The effects of selective phosphodiesterase inhibitors, cyclic AMP (cAMP) elevating agents and stable analogues of cyclic nucleotides, on the release of arachidonate induced by N-formyl-Met-Leu-Phe (fMLP) were investigated on human peripheral blood mononuclear cells. The selective phosphodiesterase IV inhibitors, rolipram and Ro 20–1724, and the non-selective phosphodiesterase inhibitor, theophylline, elicited a concentration-dependent inhibition of arachidonate release (EC₅₀ = 1.3 × 10⁻⁶ M, 3.2 × 10⁶⁻ M and 3.7 × 10⁻⁴ M respectively). The selective phosphodiesterase III inhibitor, milrinone (10⁻⁵ M), only caused a slight effect while the phosphodisterese V inhibitor, zaprinast (10⁻⁵ M), the β₂-adrenoceptor agonists, salbutamool and fenoterol (10⁻⁵ M), failed to inhibit arachidonate release. Forskolin (10⁻⁵ M) and N⁶,2′-O-dibutyryladenosien 3′:5′cyclic monophosphate (db-cAMP, 10⁻³ M) elicited a moderate inhibition. Forskolin increased the effects of rolipram and Ro 20–1724 (EC₅₀ = 4.5 × 10⁻⁷ M and 4 × 10⁻⁷M respectively).
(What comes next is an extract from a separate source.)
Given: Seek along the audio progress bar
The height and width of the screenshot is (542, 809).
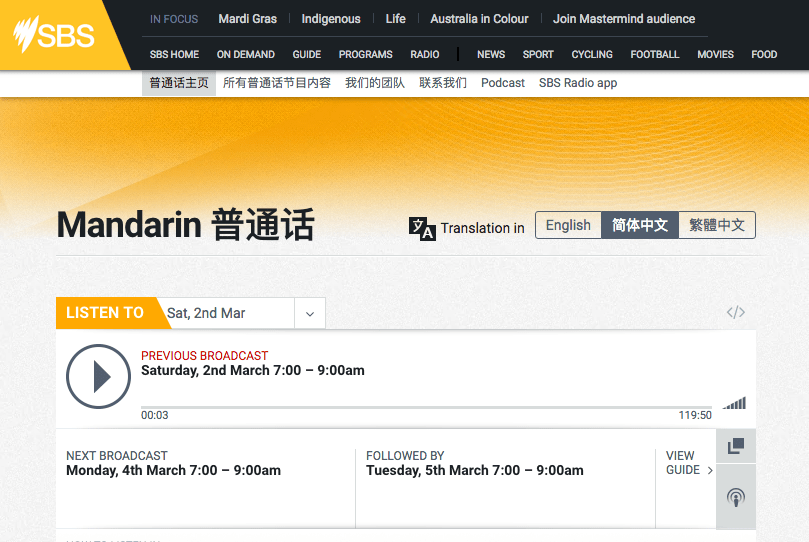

Incubation of the cells with rolipram (10⁻⁸ to 10⁻⁵ M), Ro 20–1724 (10⁻⁸ to 10⁻⁵ M), forskolin (10⁻⁵ M) or salbutamol (10⁻⁵ M) alone, induced a moderate increase or no increase at all in intrecellular cAMP. However, in the presence of forskolin, rolipram (10⁻⁸ to 10⁻⁶M) and Ro 20–1724 (10⁻⁸ to 10⁻⁶M) induced a significant and concentration-dependent increase in intracellular levels of cAMP. These results suggest that the potent inhibition of arachidonate release from mononuclear cells by selective phosphodiesterase IV inhibitors may be due to increases in discrete pools of intracellular cAMP.